_Work item_.
If a line in the entries includes "Toggle", show that line.

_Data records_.
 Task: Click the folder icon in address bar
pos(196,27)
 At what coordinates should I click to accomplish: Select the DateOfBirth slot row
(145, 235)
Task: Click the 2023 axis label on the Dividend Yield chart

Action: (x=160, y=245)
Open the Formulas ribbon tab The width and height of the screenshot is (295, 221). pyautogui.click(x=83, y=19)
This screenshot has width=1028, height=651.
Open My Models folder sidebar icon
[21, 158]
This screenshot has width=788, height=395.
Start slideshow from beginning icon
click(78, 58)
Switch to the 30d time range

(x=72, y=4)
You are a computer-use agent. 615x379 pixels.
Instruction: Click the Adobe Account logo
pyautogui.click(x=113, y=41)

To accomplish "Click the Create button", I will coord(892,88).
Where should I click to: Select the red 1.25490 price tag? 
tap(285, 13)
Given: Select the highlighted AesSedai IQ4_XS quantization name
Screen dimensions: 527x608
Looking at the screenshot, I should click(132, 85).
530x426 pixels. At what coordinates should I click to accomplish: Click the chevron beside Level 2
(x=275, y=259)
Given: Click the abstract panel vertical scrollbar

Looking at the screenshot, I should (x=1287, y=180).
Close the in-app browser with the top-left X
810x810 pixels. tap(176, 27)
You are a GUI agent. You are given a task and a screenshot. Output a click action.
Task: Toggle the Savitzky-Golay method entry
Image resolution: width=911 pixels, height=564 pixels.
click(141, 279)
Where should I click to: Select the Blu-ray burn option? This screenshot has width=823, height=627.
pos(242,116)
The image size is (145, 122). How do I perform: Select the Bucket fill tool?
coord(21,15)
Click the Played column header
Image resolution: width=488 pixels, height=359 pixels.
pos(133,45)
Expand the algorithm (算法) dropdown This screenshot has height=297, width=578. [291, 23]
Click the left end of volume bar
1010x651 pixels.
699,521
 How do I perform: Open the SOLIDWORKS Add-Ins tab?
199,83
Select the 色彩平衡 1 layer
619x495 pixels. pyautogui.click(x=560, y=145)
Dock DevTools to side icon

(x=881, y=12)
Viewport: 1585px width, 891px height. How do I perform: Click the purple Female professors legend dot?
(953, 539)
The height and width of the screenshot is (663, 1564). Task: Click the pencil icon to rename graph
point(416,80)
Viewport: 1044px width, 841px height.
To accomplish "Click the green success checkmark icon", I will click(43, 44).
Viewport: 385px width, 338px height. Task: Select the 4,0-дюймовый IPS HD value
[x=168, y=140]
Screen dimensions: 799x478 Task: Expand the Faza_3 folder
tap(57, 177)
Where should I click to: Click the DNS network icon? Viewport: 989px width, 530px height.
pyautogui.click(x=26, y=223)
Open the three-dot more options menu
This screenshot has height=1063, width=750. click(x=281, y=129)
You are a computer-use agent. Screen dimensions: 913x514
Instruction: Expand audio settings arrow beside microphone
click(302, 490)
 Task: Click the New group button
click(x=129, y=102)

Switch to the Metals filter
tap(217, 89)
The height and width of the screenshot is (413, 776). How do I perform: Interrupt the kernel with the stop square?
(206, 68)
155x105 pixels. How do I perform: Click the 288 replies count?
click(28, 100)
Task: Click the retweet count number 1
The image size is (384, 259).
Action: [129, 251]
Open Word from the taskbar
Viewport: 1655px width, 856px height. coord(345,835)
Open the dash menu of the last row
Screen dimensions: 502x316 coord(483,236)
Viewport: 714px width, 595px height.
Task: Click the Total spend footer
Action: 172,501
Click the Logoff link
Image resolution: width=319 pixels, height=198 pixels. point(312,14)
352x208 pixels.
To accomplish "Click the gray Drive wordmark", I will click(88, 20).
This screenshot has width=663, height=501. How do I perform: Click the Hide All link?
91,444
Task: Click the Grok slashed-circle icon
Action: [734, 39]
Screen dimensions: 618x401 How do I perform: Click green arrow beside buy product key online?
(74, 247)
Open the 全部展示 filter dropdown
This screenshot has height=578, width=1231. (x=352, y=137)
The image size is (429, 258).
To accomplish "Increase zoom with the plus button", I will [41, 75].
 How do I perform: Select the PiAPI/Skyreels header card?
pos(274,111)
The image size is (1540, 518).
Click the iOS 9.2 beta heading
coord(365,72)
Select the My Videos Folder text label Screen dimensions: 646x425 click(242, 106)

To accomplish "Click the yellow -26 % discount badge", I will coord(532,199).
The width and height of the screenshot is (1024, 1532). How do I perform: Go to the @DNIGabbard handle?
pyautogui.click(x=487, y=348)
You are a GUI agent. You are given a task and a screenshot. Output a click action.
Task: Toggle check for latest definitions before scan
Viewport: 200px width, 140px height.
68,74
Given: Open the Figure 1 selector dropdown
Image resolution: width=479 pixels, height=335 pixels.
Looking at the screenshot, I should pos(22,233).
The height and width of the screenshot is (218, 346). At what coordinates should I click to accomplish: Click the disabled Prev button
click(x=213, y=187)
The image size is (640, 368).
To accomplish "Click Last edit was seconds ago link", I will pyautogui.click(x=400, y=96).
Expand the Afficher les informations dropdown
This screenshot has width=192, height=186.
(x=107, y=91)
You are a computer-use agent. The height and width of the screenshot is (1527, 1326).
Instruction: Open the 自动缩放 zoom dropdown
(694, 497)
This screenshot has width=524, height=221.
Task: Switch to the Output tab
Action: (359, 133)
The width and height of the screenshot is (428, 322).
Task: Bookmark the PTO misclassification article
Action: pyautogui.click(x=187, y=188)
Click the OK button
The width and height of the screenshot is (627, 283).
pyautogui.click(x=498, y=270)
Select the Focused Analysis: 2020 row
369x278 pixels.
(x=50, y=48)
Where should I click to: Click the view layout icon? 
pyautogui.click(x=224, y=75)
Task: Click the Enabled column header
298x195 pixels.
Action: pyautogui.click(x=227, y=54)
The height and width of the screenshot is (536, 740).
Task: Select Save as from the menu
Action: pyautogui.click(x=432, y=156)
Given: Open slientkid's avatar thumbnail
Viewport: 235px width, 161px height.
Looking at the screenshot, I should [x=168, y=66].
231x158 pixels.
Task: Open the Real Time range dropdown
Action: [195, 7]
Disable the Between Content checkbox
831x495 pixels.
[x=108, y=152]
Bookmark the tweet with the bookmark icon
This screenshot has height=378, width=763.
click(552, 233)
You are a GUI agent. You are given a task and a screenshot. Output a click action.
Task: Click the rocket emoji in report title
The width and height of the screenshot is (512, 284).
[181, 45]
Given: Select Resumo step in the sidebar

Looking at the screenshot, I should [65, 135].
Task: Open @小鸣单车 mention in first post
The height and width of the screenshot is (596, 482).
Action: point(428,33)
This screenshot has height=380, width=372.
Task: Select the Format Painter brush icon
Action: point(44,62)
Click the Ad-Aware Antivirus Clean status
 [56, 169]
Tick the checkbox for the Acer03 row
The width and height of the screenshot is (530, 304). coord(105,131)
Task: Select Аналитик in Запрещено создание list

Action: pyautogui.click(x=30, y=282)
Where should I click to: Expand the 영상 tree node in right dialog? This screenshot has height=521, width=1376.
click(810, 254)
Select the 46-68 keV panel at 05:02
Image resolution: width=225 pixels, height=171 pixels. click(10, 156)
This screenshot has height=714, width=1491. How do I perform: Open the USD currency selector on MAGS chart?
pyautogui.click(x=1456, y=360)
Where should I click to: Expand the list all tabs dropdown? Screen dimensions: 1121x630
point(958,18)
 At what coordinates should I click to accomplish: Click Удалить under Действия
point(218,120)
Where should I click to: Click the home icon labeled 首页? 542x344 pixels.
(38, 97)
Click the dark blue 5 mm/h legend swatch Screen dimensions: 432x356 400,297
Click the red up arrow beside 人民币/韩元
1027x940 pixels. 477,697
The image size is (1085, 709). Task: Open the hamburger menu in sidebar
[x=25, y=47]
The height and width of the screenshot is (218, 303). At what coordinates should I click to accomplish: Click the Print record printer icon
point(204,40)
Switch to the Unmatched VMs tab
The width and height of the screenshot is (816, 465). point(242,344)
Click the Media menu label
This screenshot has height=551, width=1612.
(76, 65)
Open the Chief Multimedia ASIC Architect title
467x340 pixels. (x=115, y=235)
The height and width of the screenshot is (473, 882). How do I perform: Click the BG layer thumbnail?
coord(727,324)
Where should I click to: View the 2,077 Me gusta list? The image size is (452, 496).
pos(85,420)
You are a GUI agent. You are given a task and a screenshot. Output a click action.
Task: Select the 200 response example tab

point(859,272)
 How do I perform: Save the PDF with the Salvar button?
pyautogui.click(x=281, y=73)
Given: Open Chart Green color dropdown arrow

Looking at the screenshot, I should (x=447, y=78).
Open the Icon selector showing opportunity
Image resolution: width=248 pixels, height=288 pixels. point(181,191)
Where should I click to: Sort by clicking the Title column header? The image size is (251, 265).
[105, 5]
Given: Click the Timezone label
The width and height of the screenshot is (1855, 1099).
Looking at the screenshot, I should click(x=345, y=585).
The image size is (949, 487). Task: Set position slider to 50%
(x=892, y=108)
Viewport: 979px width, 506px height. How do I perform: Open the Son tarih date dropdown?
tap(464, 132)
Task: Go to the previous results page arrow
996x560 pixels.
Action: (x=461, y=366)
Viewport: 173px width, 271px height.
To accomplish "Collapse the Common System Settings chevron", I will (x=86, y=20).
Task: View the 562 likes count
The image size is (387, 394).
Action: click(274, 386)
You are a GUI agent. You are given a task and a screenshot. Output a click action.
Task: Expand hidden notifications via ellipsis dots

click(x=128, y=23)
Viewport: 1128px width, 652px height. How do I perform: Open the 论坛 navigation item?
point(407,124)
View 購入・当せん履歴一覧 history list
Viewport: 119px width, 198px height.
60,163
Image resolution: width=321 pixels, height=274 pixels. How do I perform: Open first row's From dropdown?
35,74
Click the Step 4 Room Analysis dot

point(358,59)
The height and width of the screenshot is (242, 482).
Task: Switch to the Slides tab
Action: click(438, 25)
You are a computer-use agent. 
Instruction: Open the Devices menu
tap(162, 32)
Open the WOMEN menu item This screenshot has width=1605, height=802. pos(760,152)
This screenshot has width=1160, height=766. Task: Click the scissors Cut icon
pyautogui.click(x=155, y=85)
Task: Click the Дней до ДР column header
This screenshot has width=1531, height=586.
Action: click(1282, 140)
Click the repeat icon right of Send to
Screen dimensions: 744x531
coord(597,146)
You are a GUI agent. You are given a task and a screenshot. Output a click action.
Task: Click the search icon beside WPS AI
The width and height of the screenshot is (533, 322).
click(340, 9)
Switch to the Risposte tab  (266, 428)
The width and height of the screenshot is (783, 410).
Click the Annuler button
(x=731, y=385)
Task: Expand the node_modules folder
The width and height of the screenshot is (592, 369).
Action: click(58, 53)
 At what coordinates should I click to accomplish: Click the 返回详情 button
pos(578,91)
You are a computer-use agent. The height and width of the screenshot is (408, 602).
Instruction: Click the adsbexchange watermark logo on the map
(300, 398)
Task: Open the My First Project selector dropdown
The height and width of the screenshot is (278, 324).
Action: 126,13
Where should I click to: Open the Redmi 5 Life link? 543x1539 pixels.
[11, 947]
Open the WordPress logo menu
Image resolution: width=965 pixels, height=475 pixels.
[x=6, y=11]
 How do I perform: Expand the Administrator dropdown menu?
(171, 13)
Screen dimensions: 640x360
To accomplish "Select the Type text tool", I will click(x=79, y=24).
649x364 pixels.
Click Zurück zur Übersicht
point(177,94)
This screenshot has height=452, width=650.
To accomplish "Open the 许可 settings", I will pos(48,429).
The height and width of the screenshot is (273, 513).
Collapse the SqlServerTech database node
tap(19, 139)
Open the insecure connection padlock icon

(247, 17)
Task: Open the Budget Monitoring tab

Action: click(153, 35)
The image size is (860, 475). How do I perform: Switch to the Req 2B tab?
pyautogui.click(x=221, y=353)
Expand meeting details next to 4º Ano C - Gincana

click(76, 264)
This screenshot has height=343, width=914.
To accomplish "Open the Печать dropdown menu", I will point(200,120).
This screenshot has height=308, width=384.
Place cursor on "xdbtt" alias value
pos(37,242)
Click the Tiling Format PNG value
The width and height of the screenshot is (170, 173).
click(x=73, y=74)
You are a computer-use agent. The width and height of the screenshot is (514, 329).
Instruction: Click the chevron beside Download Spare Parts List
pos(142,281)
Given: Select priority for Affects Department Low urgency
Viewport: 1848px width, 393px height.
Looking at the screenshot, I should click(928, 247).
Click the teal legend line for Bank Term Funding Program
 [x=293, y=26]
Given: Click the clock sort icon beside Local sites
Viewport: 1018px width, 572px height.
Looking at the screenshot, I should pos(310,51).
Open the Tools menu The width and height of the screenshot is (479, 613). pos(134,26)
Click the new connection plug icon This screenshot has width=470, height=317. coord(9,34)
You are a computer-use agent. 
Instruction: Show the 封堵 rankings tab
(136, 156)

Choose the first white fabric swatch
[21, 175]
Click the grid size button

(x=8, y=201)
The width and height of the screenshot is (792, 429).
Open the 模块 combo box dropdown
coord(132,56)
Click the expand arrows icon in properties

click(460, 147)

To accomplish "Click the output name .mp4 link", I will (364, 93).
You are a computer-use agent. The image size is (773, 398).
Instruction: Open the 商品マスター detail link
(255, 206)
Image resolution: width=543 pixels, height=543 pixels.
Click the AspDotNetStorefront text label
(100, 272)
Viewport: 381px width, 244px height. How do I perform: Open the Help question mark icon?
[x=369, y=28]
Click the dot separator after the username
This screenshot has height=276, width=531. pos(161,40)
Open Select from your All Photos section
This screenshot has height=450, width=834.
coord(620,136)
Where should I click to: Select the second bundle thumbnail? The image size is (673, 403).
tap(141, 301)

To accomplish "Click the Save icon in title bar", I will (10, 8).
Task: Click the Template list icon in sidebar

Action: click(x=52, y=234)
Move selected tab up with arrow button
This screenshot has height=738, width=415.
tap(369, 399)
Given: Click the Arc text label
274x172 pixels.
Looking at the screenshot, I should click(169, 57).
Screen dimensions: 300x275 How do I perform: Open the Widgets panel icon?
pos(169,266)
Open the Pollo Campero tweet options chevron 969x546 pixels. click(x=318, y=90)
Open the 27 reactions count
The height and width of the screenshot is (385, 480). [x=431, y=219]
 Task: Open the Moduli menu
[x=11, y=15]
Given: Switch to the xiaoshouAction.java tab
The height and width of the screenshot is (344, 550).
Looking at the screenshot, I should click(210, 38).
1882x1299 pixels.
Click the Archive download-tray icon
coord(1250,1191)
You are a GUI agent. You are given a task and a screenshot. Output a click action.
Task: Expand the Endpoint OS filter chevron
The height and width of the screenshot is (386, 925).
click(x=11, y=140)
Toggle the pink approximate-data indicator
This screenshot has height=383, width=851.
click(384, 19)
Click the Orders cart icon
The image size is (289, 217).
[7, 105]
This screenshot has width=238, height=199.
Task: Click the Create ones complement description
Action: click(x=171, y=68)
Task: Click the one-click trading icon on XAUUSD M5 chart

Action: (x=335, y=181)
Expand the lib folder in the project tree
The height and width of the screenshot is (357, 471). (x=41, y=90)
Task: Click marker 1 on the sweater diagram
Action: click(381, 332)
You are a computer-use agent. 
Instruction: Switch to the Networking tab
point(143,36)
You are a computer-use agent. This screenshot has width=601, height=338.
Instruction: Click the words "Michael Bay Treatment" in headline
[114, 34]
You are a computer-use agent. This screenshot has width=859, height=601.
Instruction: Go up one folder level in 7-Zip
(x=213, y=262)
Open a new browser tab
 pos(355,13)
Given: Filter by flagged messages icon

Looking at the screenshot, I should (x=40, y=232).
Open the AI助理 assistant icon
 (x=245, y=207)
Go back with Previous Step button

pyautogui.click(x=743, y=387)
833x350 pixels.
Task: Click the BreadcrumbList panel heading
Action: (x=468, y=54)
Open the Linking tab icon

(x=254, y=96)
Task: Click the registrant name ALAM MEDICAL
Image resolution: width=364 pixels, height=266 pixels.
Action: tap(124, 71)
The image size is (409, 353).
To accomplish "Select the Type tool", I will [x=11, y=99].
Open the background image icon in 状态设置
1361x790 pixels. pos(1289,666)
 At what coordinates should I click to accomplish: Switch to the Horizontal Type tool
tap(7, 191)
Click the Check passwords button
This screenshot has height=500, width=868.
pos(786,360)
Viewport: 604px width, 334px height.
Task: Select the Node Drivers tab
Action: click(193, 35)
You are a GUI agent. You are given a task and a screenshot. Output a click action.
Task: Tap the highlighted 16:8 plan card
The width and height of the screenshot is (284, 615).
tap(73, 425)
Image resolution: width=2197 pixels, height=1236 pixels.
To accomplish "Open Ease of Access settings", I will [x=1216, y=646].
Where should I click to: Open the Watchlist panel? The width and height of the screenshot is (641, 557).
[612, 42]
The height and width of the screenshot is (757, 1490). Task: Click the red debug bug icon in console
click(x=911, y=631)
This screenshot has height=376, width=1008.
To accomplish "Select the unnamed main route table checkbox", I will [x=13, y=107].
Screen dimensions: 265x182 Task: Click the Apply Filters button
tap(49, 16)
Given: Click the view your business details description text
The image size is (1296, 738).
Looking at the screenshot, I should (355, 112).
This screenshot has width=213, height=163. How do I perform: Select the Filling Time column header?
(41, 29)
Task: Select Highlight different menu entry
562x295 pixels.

_Response box_.
Task: Toggle the Savitzky-Golay method entry
Task: Toggle check for latest definitions before scan
Toggle the pink approximate-data indicator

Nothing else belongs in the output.